# Looking for a 1911



## jk3hunter

Hello all, the Model 1911 is my favorite pistol by far and I am in the market for one. The one I am looking at presently is a Kimber Tactical Custom II. I have been told that both Springfield and Kimber make a fantastic 1911 but I like the fact that Kimber is 100 percent American made where a lot of Springfields come from Brazil. That may not matter its just the way I think  Anyway the Tactical Custom comes in the aluminum frame or the HD model which is a steel frame. I am open to any suggestions on brand or model but my main question is what do you guys prefer aluminum frame or steel frame? Most people I have talked to prefer the steel but I still thought I would ask any experts on here.


----------



## Plainsman

I am no expert, but aluminum or steel depends on your use. I carry a Springfield XD on duty. I have a Kimber steel frame that I sometimes use a 24 lb Wolf variable rate recoil spring in, along with a Wilson Combat recoil buffer. I do that because I load a 200 gr cast to 1250 fps.


----------



## Savage260

I also am no expert, but I loved my Springfield 1911. It was a stainless model, and I kick myself on a regular basis for getting rid of it. If you are going to throw kimber money around, I would suggest looking at Les Baer. I have done a lot of searching and decided to give them a shot next time I need a pistol. I just bought a 300 BLK and have an H&K P2000 SK .357 Sig on order, so it may be a loooonnnnngggggg time!!!


----------



## BillThomas

jk3hunter said:


> Hello all, the Model 1911 is my favorite pistol by far and I am in the market for one. The one I am looking at presently is a Kimber Tactical Custom II. I have been told that both Springfield and Kimber make a fantastic 1911 but I like the fact that Kimber is 100 percent American made where a lot of Springfields come from Brazil. That may not matter its just the way I think  Anyway the Tactical Custom comes in the aluminum frame or the HD model which is a steel frame. I am open to any suggestions on brand or model but my main question is what do you guys prefer aluminum frame or steel frame? Most people I have talked to prefer the steel but I still thought I would ask any experts on here.


 Kimber is a Joke.

Cohen (Who is Now at Sig and wrecking them) ruined that company, they once made good guns. 
Now its bottom line, MIM parts and cost cutting. at the expense of reliability. Overpriced, unreliable.

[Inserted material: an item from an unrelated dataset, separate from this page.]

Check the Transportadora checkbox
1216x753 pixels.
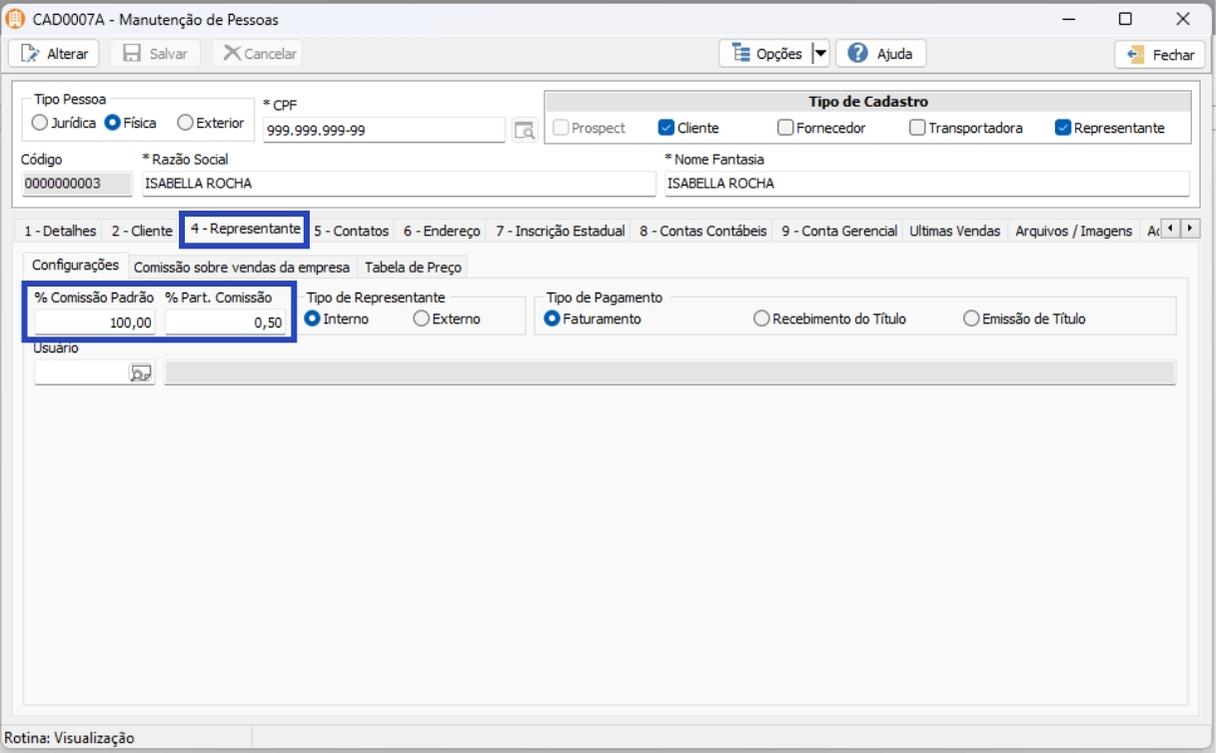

Springfield, Colt, STI and Rock Island (less expesive) all make goodreliable 1911s.
Steel only.


----------



## jk3hunter

Thats odd that is the first bad thing I have ever heard about Kimber. And the cheapest Les Baer is about 3 to 400 more dollars then the Kimber I am looking at. I have heard nothing but good about Kimbers triggers and parts that come with them from the factory, and have personally shot a few Kimbers which have assured me that the 1911 is the pistol for me.


----------



## Savage260

If you are willing to pitch out Kimber money, why not spend the extra few hundred and get a better all around pistol?

Nothing wrong with a Kimber(I know a very good number of people who have them and have never heard a complaint about reliability), but you pay way too much for the name. A true hand fitted pistol(Baer) would be pretty nice!


----------



## People

I have a Kimber custom II in 10mm. I should have spent more cash. Who would have thought a handgun that costs over $1,000.00USD would need work?

Jamming

It jams all the time. I have fired well over 500rds trying to get it to fire flawlessly. Different bullets powders, bullets, casings, primers. Nothing makes it not jam. It will put a mag or two down range then it will jam. That does not mean it will not jam on your first round either. Inspection of the brass tells me that piece of brass is no different than the others that work like a champ. Pressing up on the mag will make it jam. I have five mags and all of them jam. So I either have five bag mags or the handgun is junk. I am leaning toward junk.

Accuracy.

Well I have shot quite a few one inch groups at 25yds with a rest. Granted these are 5 shot groups because at that point the barrel needs to be cleaned. It will fire all 8 shots fairly well but you better clean or you will start throwing patterns. Once the tube is cleaned accuracy comes right back. I do not go anywhere without a cleaning gear.

Customer Support?

Well for a handgun that costs that much one would think a ambidextrous safety would be standard or an option that they would just put in for you. Maybe if you bought the safety. Hell no! The lady I talked to on this situation could have cared less that I had one of their products and was not happy with it. Putting in a safety is not hard. I did it in less than one hour and I have never had a 1911 apart before. It just took a while to get the spring setup correctly. They probably could do it in 5 min. Paperwork would take longer.

I called in on jamming. I explained what was happening and the very first question they asked was this. What did you do to the pistol? Not was I shooting hand loads or anything like that but what did I do to it. Apparently they know their handguns are junk.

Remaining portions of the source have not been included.